Background: The SARS-CoV-2 virus utilizes Angiotensin Converting Enzyme 2 (ACE2) as the functional receptor for cellular entry. Additionally, SARS-CoV-2 binding induces downregulation of the ACE2 receptor, which creates an imbalance of the ACE/ACE2 ratio that promotes thrombosis. These factors can both potentially contribute to platelet aggregation and subsequent formation of cardiovascular microvascular thrombosis that can result in cardiac failure. Thus, identification of microthrombosis and analysis of the related molecular mediators can provide further understanding of SARS-CoV-2 pathophysiology.

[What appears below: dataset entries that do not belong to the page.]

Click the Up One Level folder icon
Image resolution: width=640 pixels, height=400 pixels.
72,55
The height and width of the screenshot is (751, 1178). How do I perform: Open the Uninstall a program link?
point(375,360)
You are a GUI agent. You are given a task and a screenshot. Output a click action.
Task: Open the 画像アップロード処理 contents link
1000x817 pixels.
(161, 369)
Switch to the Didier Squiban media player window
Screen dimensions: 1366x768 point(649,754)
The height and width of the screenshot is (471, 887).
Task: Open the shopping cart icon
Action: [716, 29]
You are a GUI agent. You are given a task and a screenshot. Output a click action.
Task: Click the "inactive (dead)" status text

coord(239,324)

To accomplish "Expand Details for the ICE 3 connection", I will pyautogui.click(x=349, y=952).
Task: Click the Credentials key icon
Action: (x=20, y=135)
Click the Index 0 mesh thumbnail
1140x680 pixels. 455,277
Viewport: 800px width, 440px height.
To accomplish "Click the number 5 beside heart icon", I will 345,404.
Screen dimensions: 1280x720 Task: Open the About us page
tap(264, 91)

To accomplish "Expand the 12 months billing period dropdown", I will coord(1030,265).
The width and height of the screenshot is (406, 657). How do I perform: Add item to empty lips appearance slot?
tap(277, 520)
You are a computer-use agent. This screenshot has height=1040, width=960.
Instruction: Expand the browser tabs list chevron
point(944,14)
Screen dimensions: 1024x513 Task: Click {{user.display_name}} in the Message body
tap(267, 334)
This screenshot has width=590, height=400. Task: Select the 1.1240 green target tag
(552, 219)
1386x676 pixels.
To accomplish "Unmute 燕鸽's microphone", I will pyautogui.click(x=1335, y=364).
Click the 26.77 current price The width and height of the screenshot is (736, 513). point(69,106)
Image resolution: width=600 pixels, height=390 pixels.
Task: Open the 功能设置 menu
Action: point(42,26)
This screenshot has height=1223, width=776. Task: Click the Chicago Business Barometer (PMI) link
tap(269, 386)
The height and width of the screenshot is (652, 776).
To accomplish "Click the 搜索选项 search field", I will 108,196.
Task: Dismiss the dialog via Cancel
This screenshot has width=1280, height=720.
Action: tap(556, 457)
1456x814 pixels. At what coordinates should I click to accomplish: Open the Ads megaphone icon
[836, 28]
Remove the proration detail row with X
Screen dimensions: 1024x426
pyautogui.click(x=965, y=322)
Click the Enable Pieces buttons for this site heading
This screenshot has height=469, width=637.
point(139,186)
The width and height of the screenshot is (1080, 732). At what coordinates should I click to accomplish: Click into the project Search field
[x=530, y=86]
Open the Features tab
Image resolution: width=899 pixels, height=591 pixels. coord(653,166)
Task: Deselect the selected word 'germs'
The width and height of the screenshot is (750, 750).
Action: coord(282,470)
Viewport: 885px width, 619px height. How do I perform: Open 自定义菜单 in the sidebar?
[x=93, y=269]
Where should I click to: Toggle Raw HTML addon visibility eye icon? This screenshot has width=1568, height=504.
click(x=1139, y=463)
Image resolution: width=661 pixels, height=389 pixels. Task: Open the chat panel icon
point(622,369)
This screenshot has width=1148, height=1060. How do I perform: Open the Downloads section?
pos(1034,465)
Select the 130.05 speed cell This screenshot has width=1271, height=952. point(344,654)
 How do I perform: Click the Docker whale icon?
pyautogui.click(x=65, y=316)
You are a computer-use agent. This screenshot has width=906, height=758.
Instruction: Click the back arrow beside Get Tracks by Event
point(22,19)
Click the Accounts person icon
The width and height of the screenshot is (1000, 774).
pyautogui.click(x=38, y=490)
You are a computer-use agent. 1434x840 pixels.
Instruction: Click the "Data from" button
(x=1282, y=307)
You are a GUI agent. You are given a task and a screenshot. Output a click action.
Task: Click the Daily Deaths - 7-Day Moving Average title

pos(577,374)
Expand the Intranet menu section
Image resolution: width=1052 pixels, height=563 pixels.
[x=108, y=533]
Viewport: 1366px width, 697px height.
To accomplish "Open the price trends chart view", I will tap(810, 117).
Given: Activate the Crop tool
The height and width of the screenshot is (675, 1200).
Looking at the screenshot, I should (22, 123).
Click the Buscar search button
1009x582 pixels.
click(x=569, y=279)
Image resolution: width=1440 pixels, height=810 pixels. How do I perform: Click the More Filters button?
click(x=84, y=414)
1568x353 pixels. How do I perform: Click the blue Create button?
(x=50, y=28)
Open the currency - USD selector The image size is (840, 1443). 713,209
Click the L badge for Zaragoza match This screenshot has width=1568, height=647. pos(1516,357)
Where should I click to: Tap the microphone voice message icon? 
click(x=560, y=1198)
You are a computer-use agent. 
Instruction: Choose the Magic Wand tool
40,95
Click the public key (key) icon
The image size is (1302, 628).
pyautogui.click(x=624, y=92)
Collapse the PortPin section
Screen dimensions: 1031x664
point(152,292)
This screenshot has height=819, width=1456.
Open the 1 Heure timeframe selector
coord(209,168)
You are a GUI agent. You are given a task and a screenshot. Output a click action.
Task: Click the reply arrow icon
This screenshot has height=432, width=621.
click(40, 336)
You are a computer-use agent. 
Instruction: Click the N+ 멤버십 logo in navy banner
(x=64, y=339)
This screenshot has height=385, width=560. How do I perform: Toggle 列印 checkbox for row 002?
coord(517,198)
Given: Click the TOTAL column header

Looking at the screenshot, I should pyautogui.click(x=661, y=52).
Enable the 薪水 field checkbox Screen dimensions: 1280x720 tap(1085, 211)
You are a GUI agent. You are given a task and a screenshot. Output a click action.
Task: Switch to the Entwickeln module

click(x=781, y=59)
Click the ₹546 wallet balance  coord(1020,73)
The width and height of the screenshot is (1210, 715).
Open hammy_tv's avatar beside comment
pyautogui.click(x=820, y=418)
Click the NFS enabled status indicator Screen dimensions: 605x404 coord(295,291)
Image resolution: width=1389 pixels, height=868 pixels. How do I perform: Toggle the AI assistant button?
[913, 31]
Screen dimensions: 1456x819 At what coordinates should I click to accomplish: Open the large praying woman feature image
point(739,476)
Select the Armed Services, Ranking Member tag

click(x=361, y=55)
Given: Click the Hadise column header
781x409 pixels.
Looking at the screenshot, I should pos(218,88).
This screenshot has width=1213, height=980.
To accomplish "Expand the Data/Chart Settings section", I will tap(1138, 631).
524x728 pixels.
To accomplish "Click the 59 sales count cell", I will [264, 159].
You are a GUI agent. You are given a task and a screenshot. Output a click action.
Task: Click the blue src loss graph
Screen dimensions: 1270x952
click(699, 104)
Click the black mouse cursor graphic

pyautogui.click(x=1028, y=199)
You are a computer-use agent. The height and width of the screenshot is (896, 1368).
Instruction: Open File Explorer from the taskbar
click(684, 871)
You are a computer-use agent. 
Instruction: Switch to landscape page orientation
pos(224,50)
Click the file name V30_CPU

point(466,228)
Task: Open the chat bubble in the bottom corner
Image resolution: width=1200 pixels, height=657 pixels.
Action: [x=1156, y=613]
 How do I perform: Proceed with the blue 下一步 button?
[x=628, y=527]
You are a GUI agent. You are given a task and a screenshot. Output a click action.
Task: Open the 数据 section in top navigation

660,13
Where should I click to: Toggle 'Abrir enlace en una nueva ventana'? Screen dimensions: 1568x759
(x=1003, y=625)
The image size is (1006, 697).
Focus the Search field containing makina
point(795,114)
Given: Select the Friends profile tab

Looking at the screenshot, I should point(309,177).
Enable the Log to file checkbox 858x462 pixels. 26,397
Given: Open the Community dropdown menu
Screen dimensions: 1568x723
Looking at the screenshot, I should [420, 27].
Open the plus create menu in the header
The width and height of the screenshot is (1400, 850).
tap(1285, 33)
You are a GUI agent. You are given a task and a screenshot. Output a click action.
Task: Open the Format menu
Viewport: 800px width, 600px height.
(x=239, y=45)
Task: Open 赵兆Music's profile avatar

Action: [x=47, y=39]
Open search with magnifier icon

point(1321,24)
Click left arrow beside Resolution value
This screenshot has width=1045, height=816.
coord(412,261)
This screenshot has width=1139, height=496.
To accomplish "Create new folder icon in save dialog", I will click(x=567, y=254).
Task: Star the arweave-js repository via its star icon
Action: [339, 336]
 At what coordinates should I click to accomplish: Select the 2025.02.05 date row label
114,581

Methods: Heart autopsy specimens (N=23) from patients who died from cardiac failure due to COVID-19 complications and control heart tissue (N=5) were collected via rapid autopsy. These samples were sectioned and stained for H&E and MOVAT. Samples were then analyzed by immunohistochemistry (IHC) to identify the following inflammatory mediators, clotting factors, and related proteins: CD42b, C1Q, SARS-CoV-2 Spike protein, SARS-CoV-2 Nucleocapsid protein, ACE2 and Thrombin. Samples were then counterstained with DAPI and visualized with an ECHO Revolve Fluorescence Microscope. ImageJ was used to analyze pixel densities of immunofluorescence patterns compared to values obtained from control samples. Results: Histological analysis with H&E and MOVAT stains demonstrated diffuse microvascular thrombosis in cardiac samples from COVID patient. IHC staining revealed the significantly increased presence of SARS-CoV-2 Spike protein (p<0.0001), SARS-CoV-2 Nucleocapsid protein (p<0.0001), Thrombin (p<0.05), ACE2 Receptor (p<0.01), CD42b (p<0.01), C1Q (p<0.01). Furthermore, basement membrane staining was exceptionally characteristic with CD42B and Spike protein. Conclusions: This study demonstrates the effective use of immunohistochemistry in identification of various inflammatory mediators and clotting factors involved in the vascular pathophysiology of SARS-CoV-2. Replicated studies that provide further evidence of characteristic IHC staining patterns and the presence of additional thrombus-factors would strengthen our findings and deepen the understanding of SARS-CoV-2 pathophysiology.